══ Data supplied ══

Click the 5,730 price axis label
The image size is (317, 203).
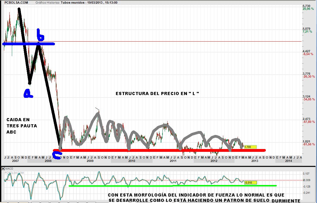click(x=306, y=6)
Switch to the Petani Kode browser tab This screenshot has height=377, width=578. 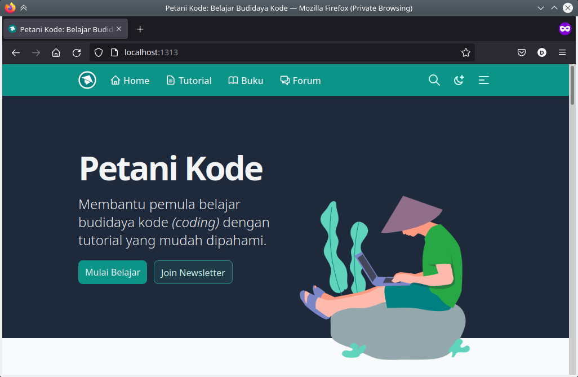(62, 29)
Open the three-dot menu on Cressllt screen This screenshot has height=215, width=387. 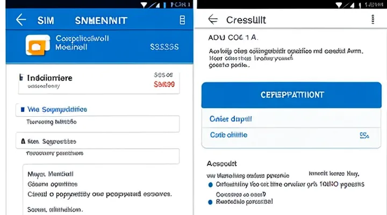(x=372, y=20)
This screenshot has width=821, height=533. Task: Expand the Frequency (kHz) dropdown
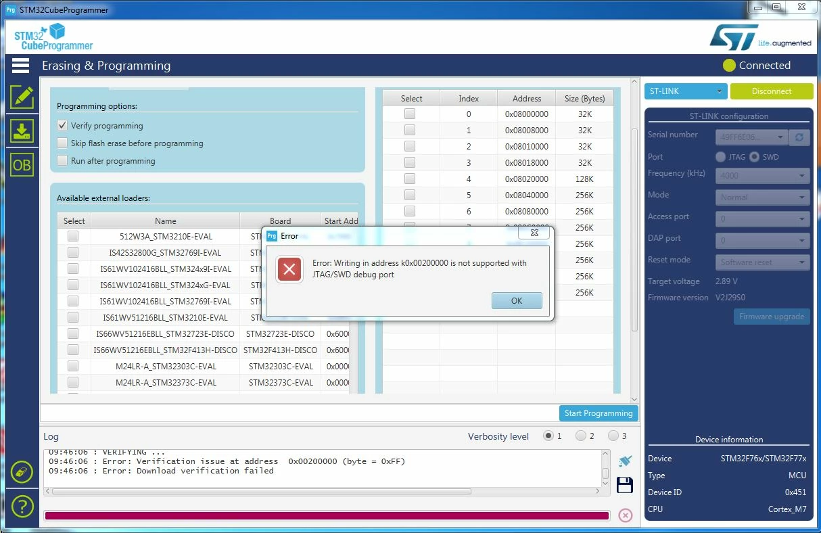tap(763, 176)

═══

Nothing but the lines from the line with "This screenshot has width=821, height=533." through the last line of the data above should be printed, exactly as written and without pictures.

### The completed task
This screenshot has width=821, height=533. Task: Expand the Frequency (kHz) dropdown
tap(763, 176)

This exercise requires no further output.